◆ **Exercise**
Give again exactly the lines that stretch from the one with "Course Login (83, 24)" to the end of the data below, including both of those lines and nothing else.

Records shown: Begin

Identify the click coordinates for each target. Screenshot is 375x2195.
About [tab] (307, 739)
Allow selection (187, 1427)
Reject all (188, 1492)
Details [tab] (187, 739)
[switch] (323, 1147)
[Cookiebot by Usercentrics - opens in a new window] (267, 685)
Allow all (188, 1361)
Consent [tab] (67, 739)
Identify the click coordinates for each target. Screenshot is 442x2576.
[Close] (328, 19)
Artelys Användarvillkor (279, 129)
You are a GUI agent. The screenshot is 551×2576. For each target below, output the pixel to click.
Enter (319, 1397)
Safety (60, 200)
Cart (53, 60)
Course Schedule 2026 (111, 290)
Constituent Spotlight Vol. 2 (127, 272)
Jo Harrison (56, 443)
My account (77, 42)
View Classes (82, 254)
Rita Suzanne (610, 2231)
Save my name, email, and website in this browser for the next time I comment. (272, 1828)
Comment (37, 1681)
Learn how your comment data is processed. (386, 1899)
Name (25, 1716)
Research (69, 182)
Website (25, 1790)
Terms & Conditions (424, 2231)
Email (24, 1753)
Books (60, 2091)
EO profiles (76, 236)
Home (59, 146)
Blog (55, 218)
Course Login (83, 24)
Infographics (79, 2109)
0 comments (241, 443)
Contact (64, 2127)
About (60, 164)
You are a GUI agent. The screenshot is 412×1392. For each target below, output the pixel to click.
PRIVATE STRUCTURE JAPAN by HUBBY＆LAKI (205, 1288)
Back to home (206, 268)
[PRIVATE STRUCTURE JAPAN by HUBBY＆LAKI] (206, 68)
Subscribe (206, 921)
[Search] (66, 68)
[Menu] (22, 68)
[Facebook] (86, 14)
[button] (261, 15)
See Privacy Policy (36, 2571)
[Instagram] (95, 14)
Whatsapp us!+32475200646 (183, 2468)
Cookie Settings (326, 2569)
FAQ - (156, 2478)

Records shown: End

◆ **Written solution**
Course Login (83, 24)
Infographics (79, 2109)
0 comments (241, 443)
Contact (64, 2127)
About (60, 164)
You are a GUI agent. The screenshot is 412×1392. For each target below, output the pixel to click.
PRIVATE STRUCTURE JAPAN by HUBBY＆LAKI (205, 1288)
Back to home (206, 268)
[PRIVATE STRUCTURE JAPAN by HUBBY＆LAKI] (206, 68)
Subscribe (206, 921)
[Search] (66, 68)
[Menu] (22, 68)
[Facebook] (86, 14)
[button] (261, 15)
See Privacy Policy (36, 2571)
[Instagram] (95, 14)
Whatsapp us!+32475200646 (183, 2468)
Cookie Settings (326, 2569)
FAQ - (156, 2478)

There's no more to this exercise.